Malaysian authorities want migrants they deem illegal to go home after paying a fine to avoid prosecution and incarceration. Malaysia, however, does not recognise refugee status for those fleeing persecution and conflict. Myanmar citizens who fled their country risk compulsory military service if they return.

Kuala Lumpur (AsiaNews) – Malaysia launched a new repatriation programme earlier this month, requiring migrants it deems illegal to return to their country after paying a fine instead of going to trial with the possibility of prison.

“No one under the programme will be prosecuted,” said Datuk Ruslin Jusoh, director-general of the Immigration Department – “All they need to do is surrender themselves so that they can be processed and sent home rather than stay in Malaysia illegally.”

But once they join the programme, not only will migrants have to have to pay the fine, which ranges from 300 to 500 ringgit (US-105), but they will have to show a one-way ticket to their home country, Datuk Ruslin Jusoh explained.

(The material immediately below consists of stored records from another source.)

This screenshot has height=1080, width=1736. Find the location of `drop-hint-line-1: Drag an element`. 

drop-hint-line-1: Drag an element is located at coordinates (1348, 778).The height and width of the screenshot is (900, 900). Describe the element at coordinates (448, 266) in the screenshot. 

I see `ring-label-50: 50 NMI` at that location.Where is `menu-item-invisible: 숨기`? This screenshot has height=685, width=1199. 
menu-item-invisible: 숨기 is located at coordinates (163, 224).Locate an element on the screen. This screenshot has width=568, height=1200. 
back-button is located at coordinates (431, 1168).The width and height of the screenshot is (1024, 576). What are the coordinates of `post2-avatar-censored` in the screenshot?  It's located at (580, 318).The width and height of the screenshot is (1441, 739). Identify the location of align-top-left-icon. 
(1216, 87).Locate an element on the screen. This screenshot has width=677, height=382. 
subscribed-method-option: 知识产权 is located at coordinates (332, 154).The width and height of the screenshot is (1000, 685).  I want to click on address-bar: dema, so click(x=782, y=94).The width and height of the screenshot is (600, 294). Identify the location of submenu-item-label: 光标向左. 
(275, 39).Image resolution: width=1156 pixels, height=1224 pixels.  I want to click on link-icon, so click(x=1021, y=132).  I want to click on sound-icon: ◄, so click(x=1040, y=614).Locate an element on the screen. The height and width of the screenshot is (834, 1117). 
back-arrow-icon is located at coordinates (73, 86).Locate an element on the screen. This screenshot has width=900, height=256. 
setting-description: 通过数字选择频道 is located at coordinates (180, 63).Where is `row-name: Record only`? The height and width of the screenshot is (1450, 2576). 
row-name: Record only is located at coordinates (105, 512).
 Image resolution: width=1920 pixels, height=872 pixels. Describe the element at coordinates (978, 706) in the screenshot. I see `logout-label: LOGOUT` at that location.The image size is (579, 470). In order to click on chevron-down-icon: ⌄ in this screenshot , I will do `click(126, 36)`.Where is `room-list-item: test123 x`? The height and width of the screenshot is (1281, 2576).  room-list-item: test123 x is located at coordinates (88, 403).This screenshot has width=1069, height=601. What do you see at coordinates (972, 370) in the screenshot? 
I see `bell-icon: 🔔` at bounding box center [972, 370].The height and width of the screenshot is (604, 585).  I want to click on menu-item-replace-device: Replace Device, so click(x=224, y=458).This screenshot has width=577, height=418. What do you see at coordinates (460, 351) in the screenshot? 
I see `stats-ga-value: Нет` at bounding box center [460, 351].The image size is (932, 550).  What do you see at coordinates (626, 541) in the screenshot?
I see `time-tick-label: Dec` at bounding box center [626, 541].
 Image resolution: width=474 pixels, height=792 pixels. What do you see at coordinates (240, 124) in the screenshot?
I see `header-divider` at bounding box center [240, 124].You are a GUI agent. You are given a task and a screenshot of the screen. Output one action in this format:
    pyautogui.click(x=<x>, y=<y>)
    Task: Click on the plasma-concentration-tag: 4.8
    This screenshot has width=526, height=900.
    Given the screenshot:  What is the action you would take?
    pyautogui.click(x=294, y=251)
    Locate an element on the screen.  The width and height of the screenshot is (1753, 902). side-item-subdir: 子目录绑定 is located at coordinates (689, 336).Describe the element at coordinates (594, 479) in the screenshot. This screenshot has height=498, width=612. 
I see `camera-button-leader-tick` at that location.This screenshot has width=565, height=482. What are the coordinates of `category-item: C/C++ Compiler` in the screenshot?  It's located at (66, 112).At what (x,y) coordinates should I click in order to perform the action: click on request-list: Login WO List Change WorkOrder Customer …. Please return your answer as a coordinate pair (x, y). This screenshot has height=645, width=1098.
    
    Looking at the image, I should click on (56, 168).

According to Malaysia’s Home Affairs Ministry, 800 undocumented foreign workers out of 600,000 have already been repatriated.

For some migrants, going home means endangering their lives. This is the case for those who fled Myanmar because of its ongoing civil war. Malaysia does not recognise them as refugees since it is not a signatory to the United Nations Convention Relating to the Status of Refugees.

For many Myanmar nationals, repatriation means possible prosecution for opposing the military’s February 2021 coup, while those aged 18 to 45 could be drafted.

The country’s ruling miliary junta has in fact introduced compulsory military service to beef up its armed forces, which have been struggling for months due to an offensive by the armed groups that form the anti-coup resistance.

For one migrant who earns 55 ringgits (US$ 12) a day making bricks, going home is not an option. “If I go back to Myanmar, I’ll be forced to serve in the military. If that happens, no one could support my family,” he told Frontier Myanmar. For this reason, “I’ve decided to stay here and face any difficulties, no matter what happens, in order to support my family,”

Others, on the other hand, fear arrest by the Malaysian police. A 45-year-old construction worker who arrived from Myanmar in June 2021 and now suffers from an enlarged liver, said he prefers to return. “If I got arrested for staying here illegally, my health would probably worsen even more in prison, so I decided to go back,” he said.

About 300,000 Myanmar migrants out of the total 800,000 in the country are undocumented.

According to observers, it is likely that in the coming months the Malaysian government will decide to empty the detention centres for migrants, repatriating as many as possible.

Human Rights Watch estimates that at least 12,000 refugees, asylum seekers, and migrants are held in 20 centres across the country.

The Global Detention Project, which analyses immigration-related detention practices around the world, has called Malaysia's immigration control regime “one of the world’s more punitive, arbitrary, and harmful systems.”

Malaysian law, in fact, considers any illegal entry and stay a criminal offence and convictions carry prison sentences of up to five years and six strokes with a cane.

But migrants are often detained arbitrarily, without recourse to judicial review and held indefinitely.